How COVID affects college admissions

Nadiyah Headen

Staff Writer

Since the pandemic began, countless things have been modified and changed to meet the needs of people from young to elderly. College admissions have undergone many changes, including some that current Douglas Anderson seniors may not be aware of.  

Israel Haynes, a senior in Musical Theater at DA, is planning to attend Boston Conservatory at Berklee. He was only aware of the GPA requirement. It’s not based on academics and academic abilities; however, they are still important. Berklee is an art school, so requirements are likely to be different than regular schools. Test scores, recommendation letters, personal statements, SAT/ACT scores are all optional according to Boston Conservatory. Students are encouraged to submit them if they feel any of those options contribute to their academic strengths. Julliard has the same requirements. For local colleges, like UNF, SAT and/or ACT scores are required, personal statements are optional, and recommendation letters aren’t needed. At FAMU the requirements have similarities, but two letters of recommendation and a 500-word essay are required. 

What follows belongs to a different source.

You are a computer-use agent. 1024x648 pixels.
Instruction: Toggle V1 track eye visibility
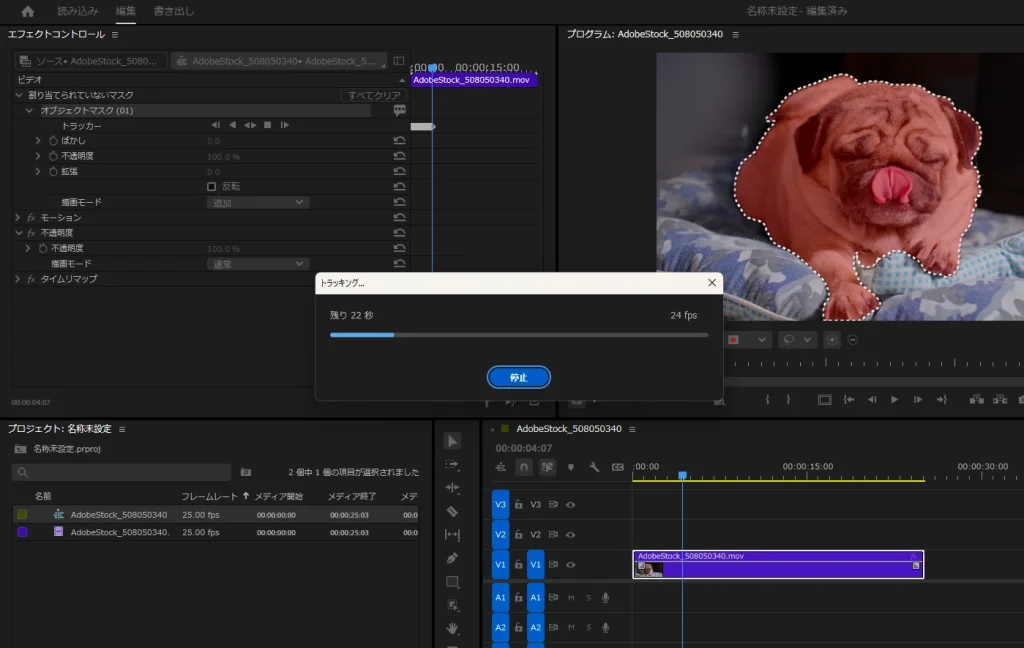571,565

DA School Counselor Allison Gellers gave insight about the modifications to admission requirements. The test requirements for applications were the biggest change to college admissions. Last year student test scores took a dive, so most colleges made the inclusion of test scores optional. “Covid proved to colleges that they could waive test scores, but it isn’t the same for schools in Florida…the low-test scores are not an accurate take on students’ abilities and what they can do outside of academics…test scores don’t equal success,” says Gellers. 

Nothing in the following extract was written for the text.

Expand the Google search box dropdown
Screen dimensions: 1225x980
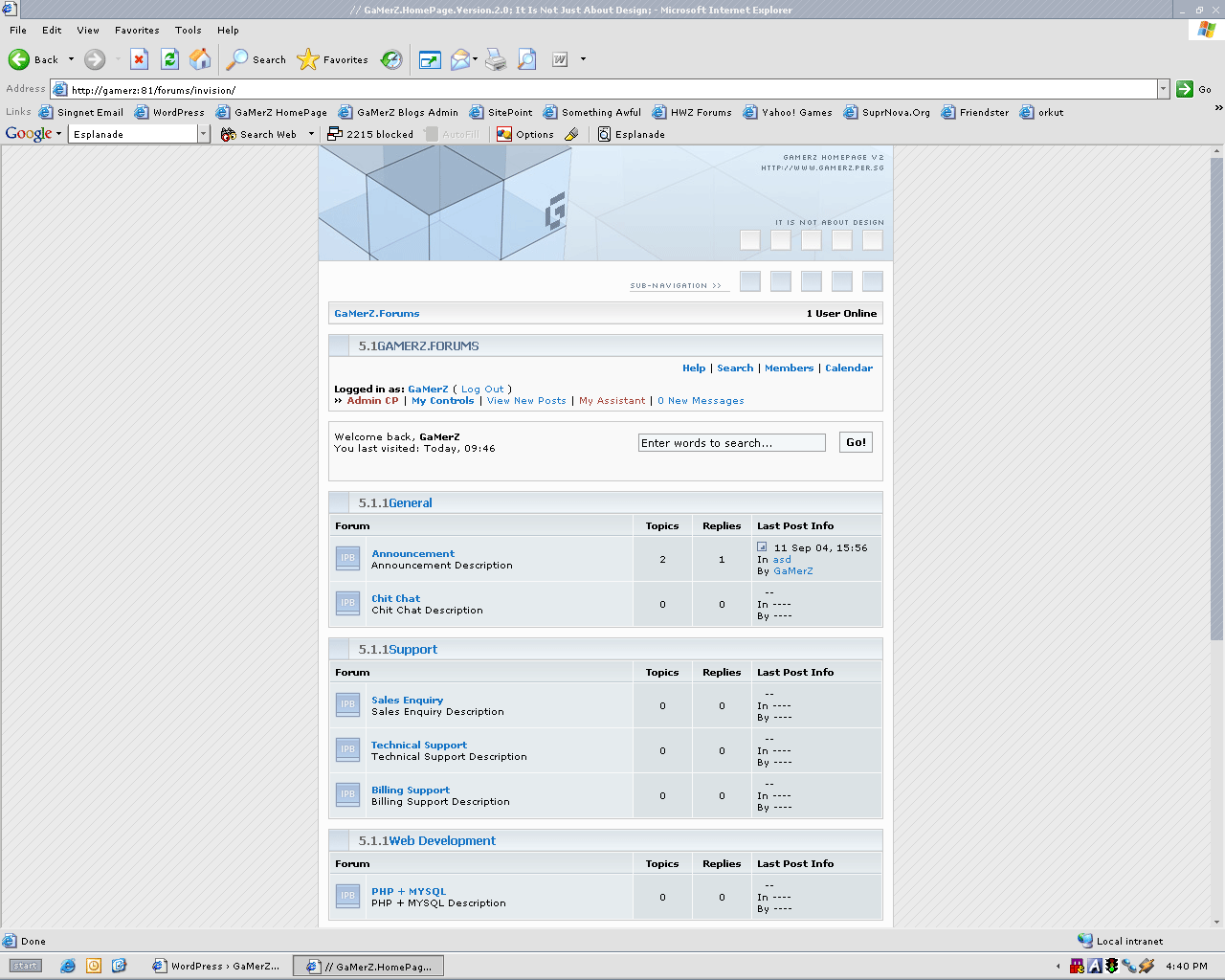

“Colleges can’t exactly lower costs. If anything, they’ll probably need to increase costs.” She says. For a lot of colleges there was a dip in students’ admissions due to the pandemic or not having the proper funding. This also caused a ripple effect because a lot of college professors got laid off. As for scholarships, “Policies haven’t really changed. The policies are still test score based, so students still need to submit their test scores.” Financial aid is still a priority and scholarship programs still require students to submit test scores in order to be considered. 

College essays are another key part of college applications. Essays are usually optional, but since test scores may not reflect what students want, Gellers encourages students to submit an essay for colleges to see beyond test scores. “It shows the students’ true abilities,” she says. 

Haynes’ tip for seniors who are applying to college is “Ask for help! If you need help, don’t be afraid to ask.” Gellers adds, “Do your research!”. She stresses the importance of researching colleges and all they have to offer.  “I hear conversations around the schools with students and they’re talking about it, but they’re not having the right conversations.” Students are lacking the proper information because of the lack of research, increasing time crunch to apply and pressure to apply to big colleges. She says to take tours and talk to college representatives, but most importantly, find a college that fits!